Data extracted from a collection

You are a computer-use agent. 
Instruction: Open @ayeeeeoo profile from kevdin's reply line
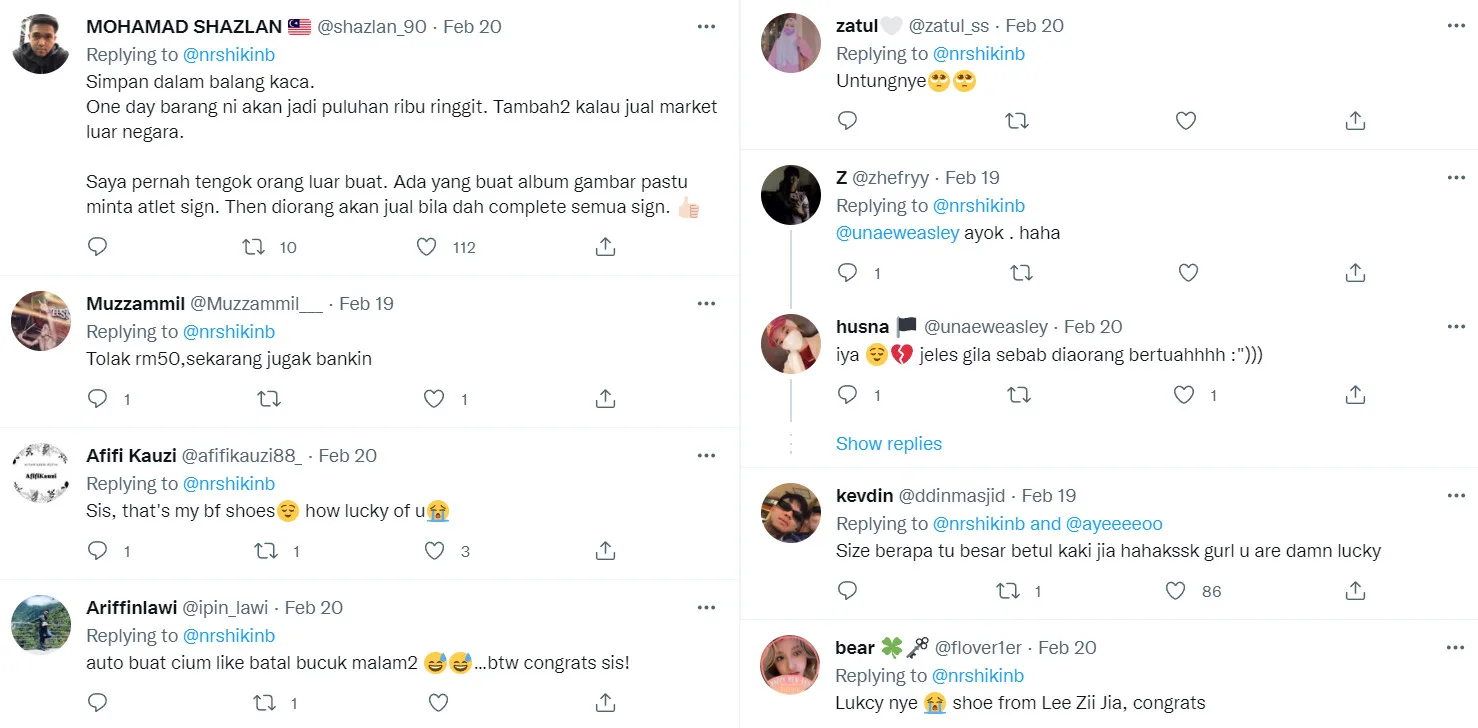point(1114,524)
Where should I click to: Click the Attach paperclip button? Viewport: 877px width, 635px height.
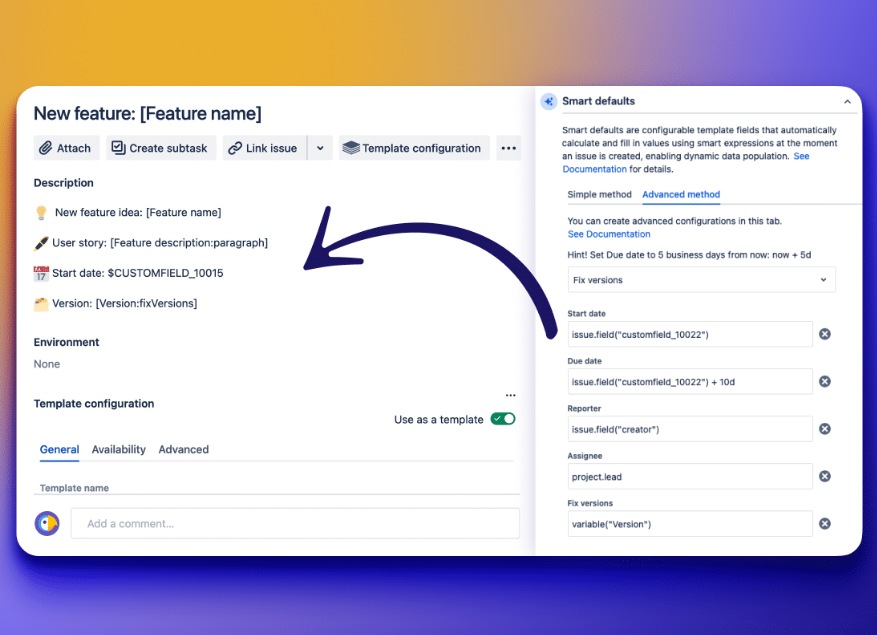coord(66,148)
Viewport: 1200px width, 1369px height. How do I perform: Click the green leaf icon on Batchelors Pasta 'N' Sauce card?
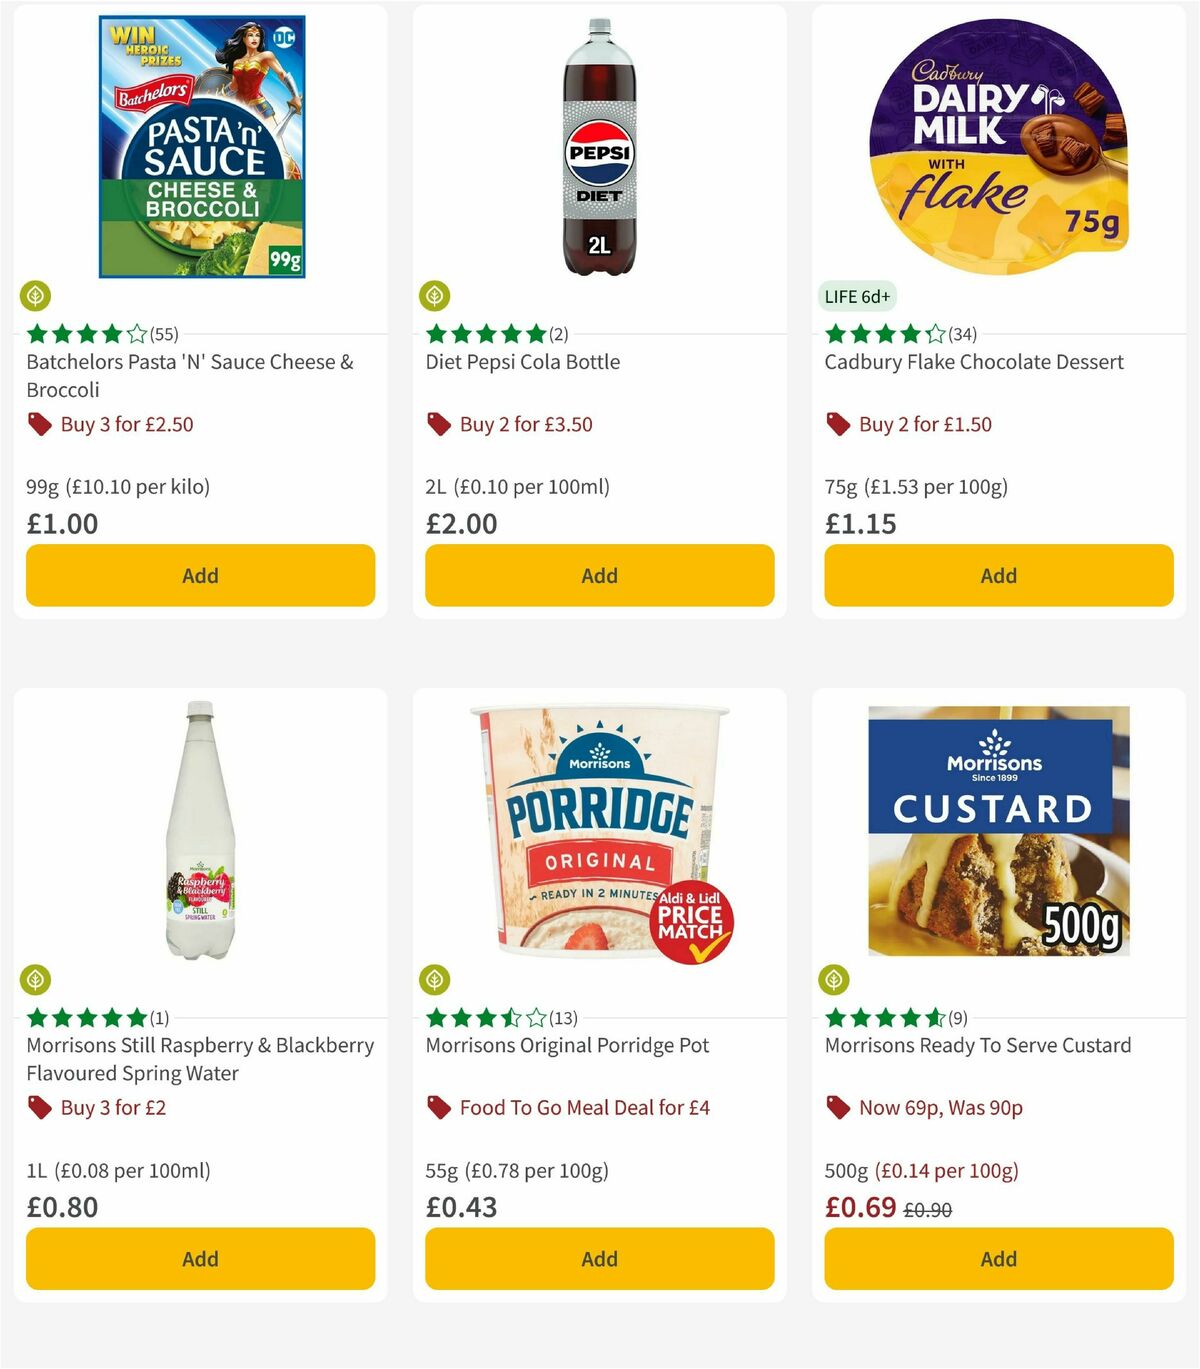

TASK DIRECTIONS: Pictures do not belong in the copy. Please reproduce the entries above exactly otherwise.

RESPONSE AREA:
You are a computer-use agent. 
Instruction: Open @ayeeeeoo profile from kevdin's reply line
point(1114,524)
Where should I click to: Click the Attach paperclip button? Viewport: 877px width, 635px height.
coord(66,148)
Viewport: 1200px width, 1369px height. How do I perform: Click the green leaf icon on Batchelors Pasta 'N' Sauce card?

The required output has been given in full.